TRY IT
Write out each line from the data below that includes the word "agent".

INPUT FOR THIS TASK
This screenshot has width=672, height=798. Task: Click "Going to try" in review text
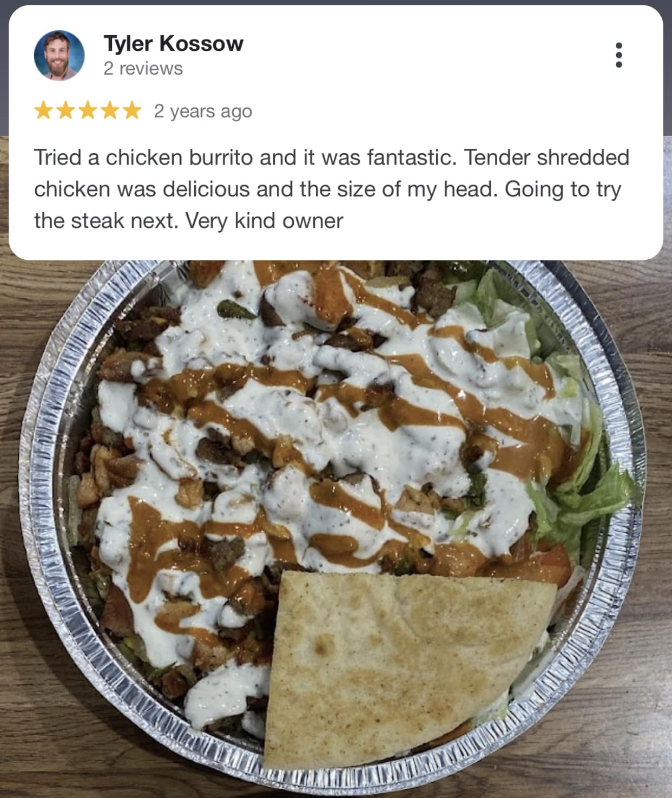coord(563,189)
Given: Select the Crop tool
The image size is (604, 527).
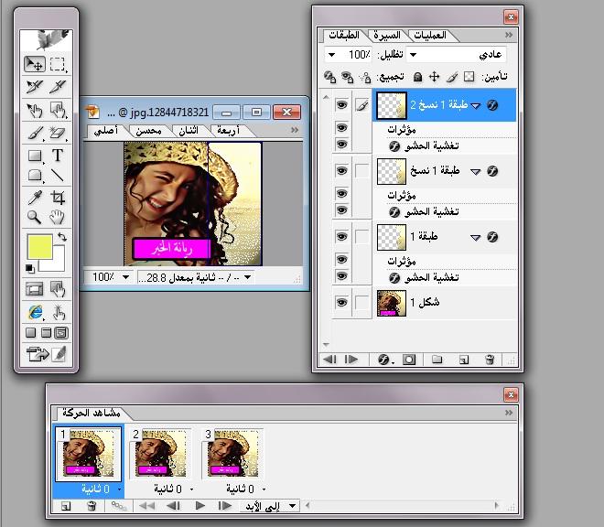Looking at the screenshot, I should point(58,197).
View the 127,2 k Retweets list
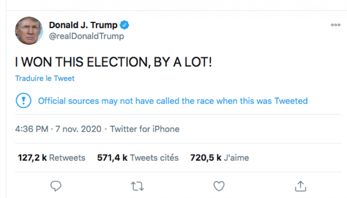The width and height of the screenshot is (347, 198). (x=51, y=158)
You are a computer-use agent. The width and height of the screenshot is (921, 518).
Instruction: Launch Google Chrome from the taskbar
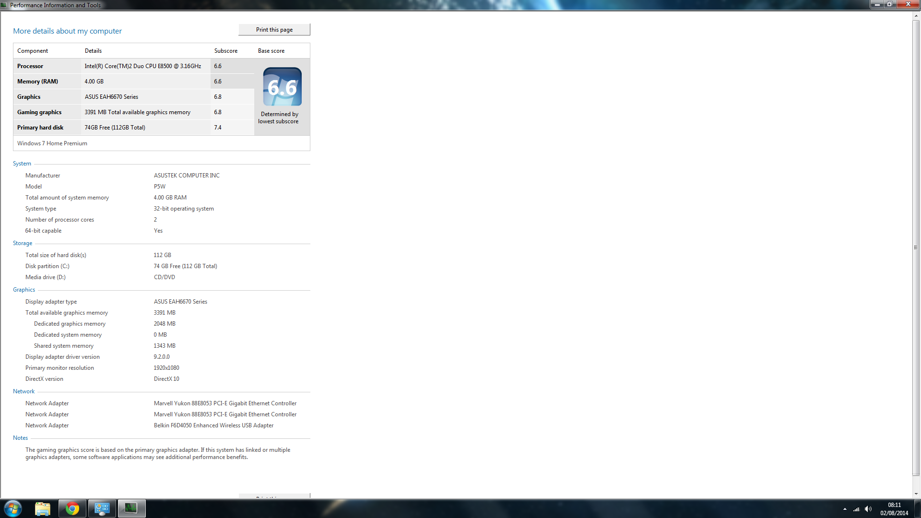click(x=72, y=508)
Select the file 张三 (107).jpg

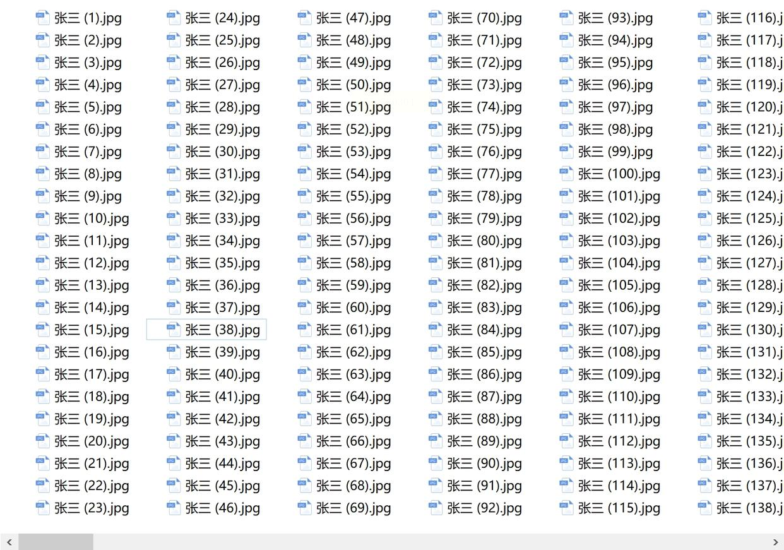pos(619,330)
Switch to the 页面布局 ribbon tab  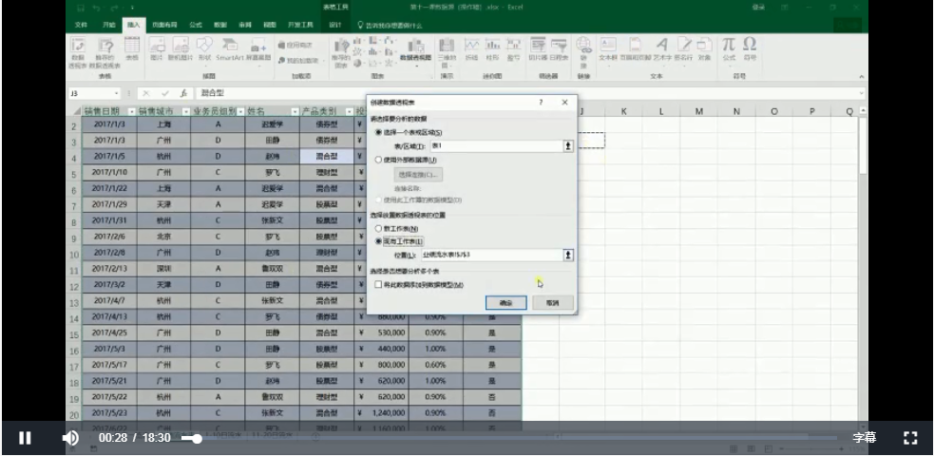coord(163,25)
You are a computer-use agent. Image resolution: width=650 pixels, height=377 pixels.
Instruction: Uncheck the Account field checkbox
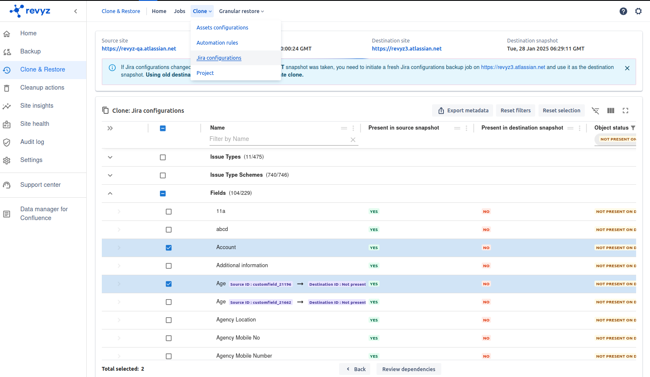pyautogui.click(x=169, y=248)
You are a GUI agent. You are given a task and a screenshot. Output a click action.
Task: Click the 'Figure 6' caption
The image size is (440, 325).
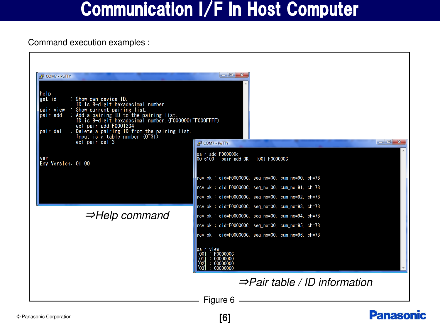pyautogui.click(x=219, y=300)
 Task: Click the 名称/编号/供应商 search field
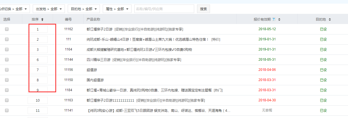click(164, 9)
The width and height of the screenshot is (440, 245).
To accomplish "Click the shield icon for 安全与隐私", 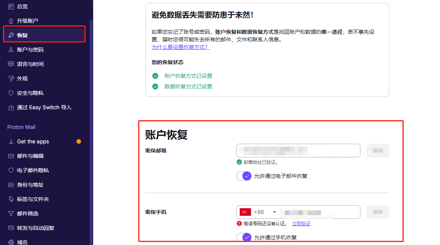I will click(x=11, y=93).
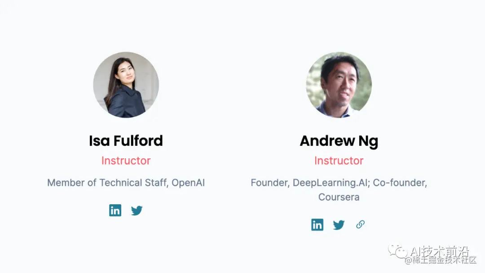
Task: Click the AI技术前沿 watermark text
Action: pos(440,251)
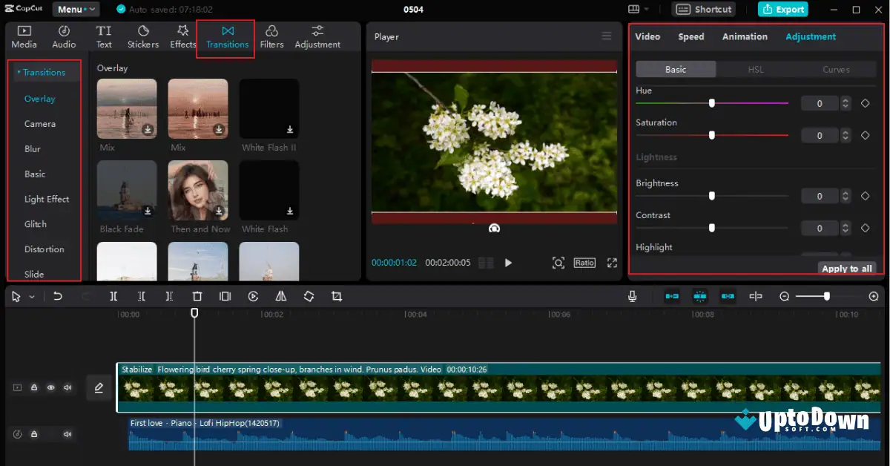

ANSWER FOR THE TASK
You are a computer-use agent. The width and height of the screenshot is (921, 518).
You are a computer-use agent. Image resolution: width=650 pixels, height=377 pixels.
You are a GUI agent. You are given a task and a screenshot. Output a click action.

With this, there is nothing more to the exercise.